"My dear Count, I am not averse to foreign alliances, but I rather suspect that my daughter is. This aversion might be overcome, however."

What a vista was opened to this wretched father! If only she might marry riches, how easily he might confess what he had done, how easily all this despair and terror might be dispersed! And here was a man who was known in the great world, rich, young and handsome.

The other gazed dreamily at the ceiling; from there his gaze traveled about the coffee-room, with its gathering of coffee-drinkers, and at length came back to his vis-a-vis.

"You will return to Washington?" he asked.

"I shall live there for the winter; that is, I expect to."

"Doubtless we shall see each other this winter, then,"—and the count threw away his cigar, bade his companion good night, and went to his room.

How adroitly he had sown the seed! At that period he had no positive idea upon what kind of ground he had cast it. But he took that chance which all far-sighted men take, and then waited. There was little he had not learned about this handsome American with the beautiful daughter. How he had learned will always remain dark to me. My own opinion is that he had been studying him during his tenure of office in Washington, and, with that patience which is making Russia so formidable, waited for this opportunity.
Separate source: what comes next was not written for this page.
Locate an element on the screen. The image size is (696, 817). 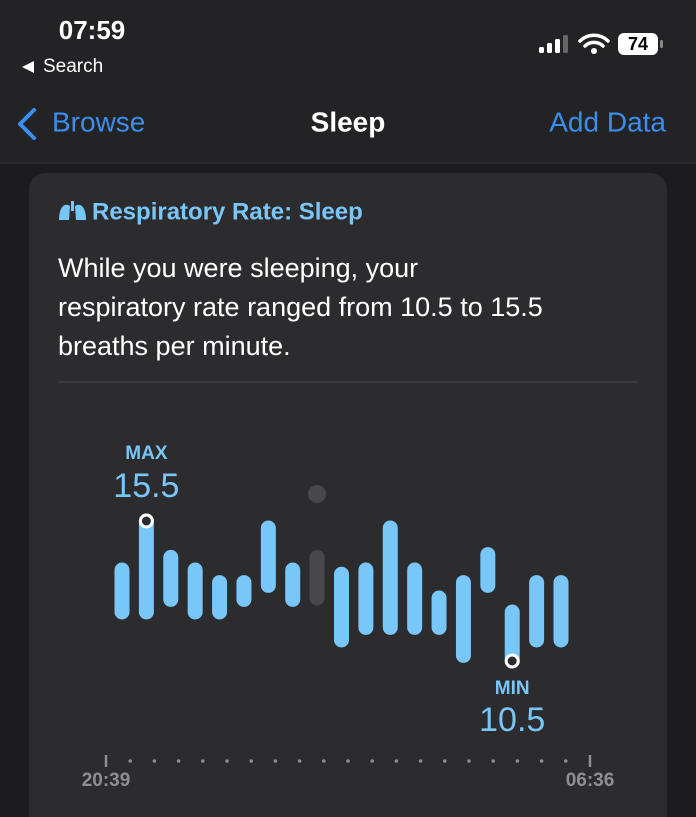
x-start-label: 20:39 is located at coordinates (106, 780).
I shall give the Russian all the justice of impartiality. When he saw the girl, he rather shrank from the affair. But he had gone too far, he had promised too much; to withdraw now meant his own defeat, his government's anger, his political oblivion. And there was a zest in this life of his. He could no more resist the call of intrigue than a gambler can resist the croupier's, "Make your game, gentlemen!" I believe that he loved the girl the moment he set eyes upon her. Her beauty and bearing distinguished her from the other women he had met, and her personality was so engaging that her conquest of him was complete and spontaneous. How to win this girl and at the same time ruin her father was an embarrassing problem. The plan which finally came to him he repelled again and again, but at length he surrendered. To get the parent in his power and then to coerce the girl in case she refused him! To my knowledge this affair was the first dishonorable act of a very honorable man. But love makes fools and rogues of us all.

You will question my right to call this diplomat an honest man. As I have said elsewhere, honor is comparative. Besides, a diplomat generally falls into the habit of lying successfully to himself.

When the American returned to the world, his cigar was out and his coffee was stale and cold.